This code collects all the HTML elements with the  img  tag name from the WebElement object called  contents . It also creates a list to append the image links and extracts it using the  get_attribute()  method and passes  src  as an argument. Finally, it appends the image link to the  img_links  list.

You can also use the  ID  and the tag name to scrape more data for each YouTube video. On the web page of the YouTube URL, you should be able to see the number of views and the time published for each video listed on the page. To extract this data, you need to collect all the HTML elements that have an ID of  metadata-line  and then collect data from the HTML elements with a  span  tag name:

Text
#1 find the element with the specific ID you want to scrape
meta_data_elements = contents.find_elements(By.ID, 'metadata-line')

#2 collect data from span tag
meta_data = []

for element in meta_data_elements:
    #3 collect span HTML element
    span_tags = element.find_elements(By.TAG_NAME, 'span')

    #4 collect span data
    span_data = []
    for span in span_tags:
        #5 extract data for each span HMTL element.
        span_data.append(span.text)
    #6 append span data to the list
    meta_data.append(span_data)

# print out the scraped data.
print(meta_data)

This code block collects all the HTML elements that have an ID attribute of  metadata-line  from the WebElement  contents  object and creates a list to append data from the  span  tag that will have the number of views and the time published.

It also collects all the HTML elements whose tag name is  span  from the WebElement object called  meta_data_elements  and creates a list with this span data. Then it extracts the text data from the span HTML element and appends it to the  span_data  list. Finally, it appends the data from the  span_data  list to the  meta_data .

__CHECK YOUR UNDERSTANDING__:
1. Please turn the paragraph of the YouTube scraping text that begins "You can also use the ID and the tag name" into a short bulleted list that keeps its main facts.
2. Summarize the YouTube scraping text in two sentences.
3. From the YouTube scraping text, extract the passage from "You can also" up to and including "span_tags = element.find_elements(By.TAG_NAME, 'span')".

__GIVEN ENTRIES__:
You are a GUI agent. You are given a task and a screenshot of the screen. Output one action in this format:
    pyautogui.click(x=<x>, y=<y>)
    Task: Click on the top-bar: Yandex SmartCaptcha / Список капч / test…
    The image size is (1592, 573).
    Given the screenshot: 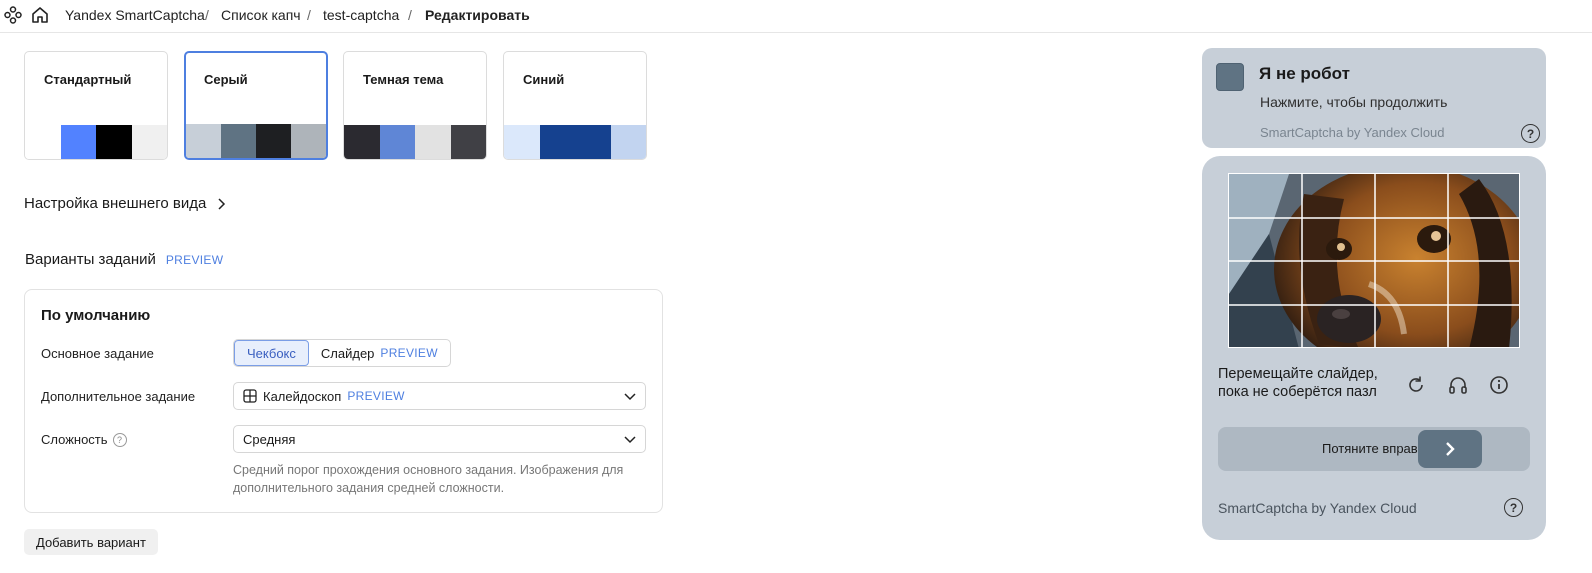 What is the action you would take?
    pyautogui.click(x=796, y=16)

==

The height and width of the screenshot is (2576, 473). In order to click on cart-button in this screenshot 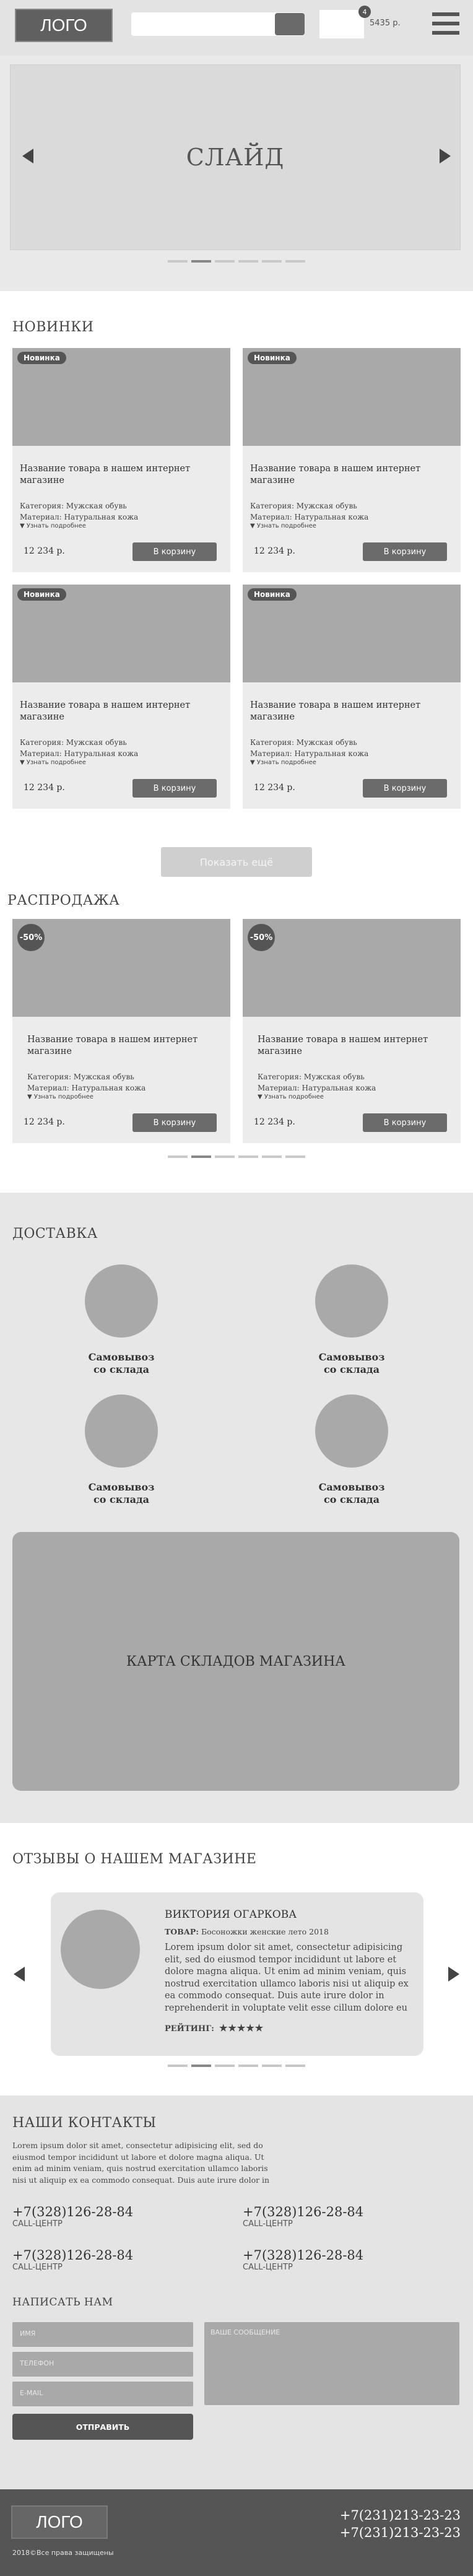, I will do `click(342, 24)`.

__EXPECTED RESPONSES__:
1.
- The ID and the tag name can be used to scrape more data for each YouTube video.
- The web page of the YouTube URL shows the number of views and the time published for each listed video.
- To extract this data, collect all HTML elements with an ID of metadata-line, then collect data from the HTML elements with a span tag name.

2. The code collects all img elements from the contents WebElement, extracts each image link with get_attribute() using src as the argument, and appends it to the img_links list. A second code block collects the elements with an ID of metadata-line, pulls the text from their span tags into a span_data list for each element, and appends each of these lists to meta_data, which holds the number of views and the time published.

3.
You can also use the  ID  and the tag name to scrape more data for each YouTube video. On the web page of the YouTube URL, you should be able to see the number of views and the time published for each video listed on the page. To extract this data, you need to collect all the HTML elements that have an ID of  metadata-line  and then collect data from the HTML elements with a  span  tag name:

Text
#1 find the element with the specific ID you want to scrape
meta_data_elements = contents.find_elements(By.ID, 'metadata-line')

#2 collect data from span tag
meta_data = []

for element in meta_data_elements:
    #3 collect span HTML element
    span_tags = element.find_elements(By.TAG_NAME, 'span')